Search the records for the string "computer" and copy every line in which it appears.

_Collected data entries_
□ □ □ □ □

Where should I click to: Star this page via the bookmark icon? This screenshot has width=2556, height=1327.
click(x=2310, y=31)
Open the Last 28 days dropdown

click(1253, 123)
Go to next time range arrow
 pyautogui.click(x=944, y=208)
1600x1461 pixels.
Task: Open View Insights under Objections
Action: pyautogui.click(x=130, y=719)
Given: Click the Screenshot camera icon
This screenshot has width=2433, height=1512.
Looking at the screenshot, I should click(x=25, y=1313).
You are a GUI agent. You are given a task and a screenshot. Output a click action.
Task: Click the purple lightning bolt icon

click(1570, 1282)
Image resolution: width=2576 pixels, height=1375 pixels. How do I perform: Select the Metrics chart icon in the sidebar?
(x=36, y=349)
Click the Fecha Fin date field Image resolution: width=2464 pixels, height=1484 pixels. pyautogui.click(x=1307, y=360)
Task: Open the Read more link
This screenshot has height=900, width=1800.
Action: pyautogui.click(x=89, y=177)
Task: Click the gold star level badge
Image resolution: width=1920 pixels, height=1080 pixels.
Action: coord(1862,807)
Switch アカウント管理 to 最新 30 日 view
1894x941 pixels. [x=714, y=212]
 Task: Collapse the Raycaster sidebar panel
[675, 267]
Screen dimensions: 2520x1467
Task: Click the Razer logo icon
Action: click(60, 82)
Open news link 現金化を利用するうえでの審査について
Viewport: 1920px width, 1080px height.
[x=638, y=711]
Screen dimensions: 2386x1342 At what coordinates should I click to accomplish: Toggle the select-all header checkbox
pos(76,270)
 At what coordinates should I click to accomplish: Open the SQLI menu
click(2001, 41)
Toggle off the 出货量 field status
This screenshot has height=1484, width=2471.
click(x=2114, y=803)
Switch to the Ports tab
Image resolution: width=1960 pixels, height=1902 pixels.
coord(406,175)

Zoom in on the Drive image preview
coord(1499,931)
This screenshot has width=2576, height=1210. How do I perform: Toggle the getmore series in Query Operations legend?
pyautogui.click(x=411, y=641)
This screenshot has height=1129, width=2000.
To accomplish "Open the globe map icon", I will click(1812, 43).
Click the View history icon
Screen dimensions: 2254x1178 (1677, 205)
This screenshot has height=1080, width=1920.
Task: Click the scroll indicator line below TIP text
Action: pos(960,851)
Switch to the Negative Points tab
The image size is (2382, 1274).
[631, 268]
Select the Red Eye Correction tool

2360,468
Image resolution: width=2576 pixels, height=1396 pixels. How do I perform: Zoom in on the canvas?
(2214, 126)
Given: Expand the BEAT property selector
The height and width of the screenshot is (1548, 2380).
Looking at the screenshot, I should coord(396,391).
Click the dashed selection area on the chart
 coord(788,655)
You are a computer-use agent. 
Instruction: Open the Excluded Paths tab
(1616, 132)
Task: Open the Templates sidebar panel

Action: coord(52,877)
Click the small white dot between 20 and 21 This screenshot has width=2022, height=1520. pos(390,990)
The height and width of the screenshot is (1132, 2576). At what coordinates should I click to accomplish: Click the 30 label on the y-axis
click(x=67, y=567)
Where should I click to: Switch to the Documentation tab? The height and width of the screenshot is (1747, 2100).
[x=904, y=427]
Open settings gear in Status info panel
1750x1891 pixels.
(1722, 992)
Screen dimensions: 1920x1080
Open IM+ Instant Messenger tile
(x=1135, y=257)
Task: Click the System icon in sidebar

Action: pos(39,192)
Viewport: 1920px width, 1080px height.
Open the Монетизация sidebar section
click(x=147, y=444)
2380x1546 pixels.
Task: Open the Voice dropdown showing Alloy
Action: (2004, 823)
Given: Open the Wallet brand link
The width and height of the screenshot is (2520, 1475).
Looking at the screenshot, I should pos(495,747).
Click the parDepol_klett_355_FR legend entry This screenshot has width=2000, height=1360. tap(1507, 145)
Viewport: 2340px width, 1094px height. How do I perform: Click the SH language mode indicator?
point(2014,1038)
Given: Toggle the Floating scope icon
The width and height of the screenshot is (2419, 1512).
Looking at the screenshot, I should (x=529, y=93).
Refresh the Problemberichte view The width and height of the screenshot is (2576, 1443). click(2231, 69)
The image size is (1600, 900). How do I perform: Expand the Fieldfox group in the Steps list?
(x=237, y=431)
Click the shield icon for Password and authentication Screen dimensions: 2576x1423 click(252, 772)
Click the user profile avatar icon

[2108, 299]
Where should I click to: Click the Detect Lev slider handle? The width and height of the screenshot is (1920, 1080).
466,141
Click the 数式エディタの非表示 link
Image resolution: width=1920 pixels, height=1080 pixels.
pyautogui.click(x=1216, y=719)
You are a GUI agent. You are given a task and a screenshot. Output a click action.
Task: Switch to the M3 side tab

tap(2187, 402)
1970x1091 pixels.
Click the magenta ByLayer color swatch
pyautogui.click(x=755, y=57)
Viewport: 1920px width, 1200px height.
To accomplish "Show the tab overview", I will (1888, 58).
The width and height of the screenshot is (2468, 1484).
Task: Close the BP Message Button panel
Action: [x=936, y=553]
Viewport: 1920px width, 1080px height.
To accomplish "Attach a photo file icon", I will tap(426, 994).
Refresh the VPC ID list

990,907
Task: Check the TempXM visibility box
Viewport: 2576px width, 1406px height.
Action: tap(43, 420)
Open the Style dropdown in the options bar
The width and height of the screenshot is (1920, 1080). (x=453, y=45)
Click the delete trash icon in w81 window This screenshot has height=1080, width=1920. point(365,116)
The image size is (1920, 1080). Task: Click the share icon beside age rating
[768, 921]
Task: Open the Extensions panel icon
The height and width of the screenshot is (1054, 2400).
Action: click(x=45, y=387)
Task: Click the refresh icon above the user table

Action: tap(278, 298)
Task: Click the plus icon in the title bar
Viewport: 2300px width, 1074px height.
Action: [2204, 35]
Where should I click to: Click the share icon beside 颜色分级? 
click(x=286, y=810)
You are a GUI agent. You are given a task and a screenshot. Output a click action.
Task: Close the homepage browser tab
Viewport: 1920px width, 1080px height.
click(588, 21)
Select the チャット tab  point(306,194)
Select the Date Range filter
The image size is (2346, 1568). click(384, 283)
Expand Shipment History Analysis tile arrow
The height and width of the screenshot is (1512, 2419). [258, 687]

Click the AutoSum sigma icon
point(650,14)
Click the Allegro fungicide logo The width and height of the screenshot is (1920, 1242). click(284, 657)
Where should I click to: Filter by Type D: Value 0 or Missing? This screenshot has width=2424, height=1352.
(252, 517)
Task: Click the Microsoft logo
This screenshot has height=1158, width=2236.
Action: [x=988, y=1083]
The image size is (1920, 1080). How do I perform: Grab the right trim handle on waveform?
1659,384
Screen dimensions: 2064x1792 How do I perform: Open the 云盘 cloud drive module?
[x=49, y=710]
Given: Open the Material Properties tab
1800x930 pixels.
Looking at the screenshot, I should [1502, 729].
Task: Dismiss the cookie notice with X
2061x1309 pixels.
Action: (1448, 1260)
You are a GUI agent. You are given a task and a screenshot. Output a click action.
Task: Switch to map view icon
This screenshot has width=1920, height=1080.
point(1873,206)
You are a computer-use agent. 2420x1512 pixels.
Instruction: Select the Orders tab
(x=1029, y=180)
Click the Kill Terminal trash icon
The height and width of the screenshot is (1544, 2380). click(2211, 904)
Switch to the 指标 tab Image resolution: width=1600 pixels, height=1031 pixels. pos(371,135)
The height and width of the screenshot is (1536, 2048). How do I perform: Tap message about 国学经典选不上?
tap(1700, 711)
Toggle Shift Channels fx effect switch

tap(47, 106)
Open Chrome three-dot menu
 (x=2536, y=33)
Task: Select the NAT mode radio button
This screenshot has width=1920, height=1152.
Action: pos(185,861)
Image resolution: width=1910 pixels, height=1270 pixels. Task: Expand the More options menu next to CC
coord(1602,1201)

□ □ □ □ □

_Completed exercise_
You are a computer-use agent. 
You are a computer-use agent. 2420x1512 pixels.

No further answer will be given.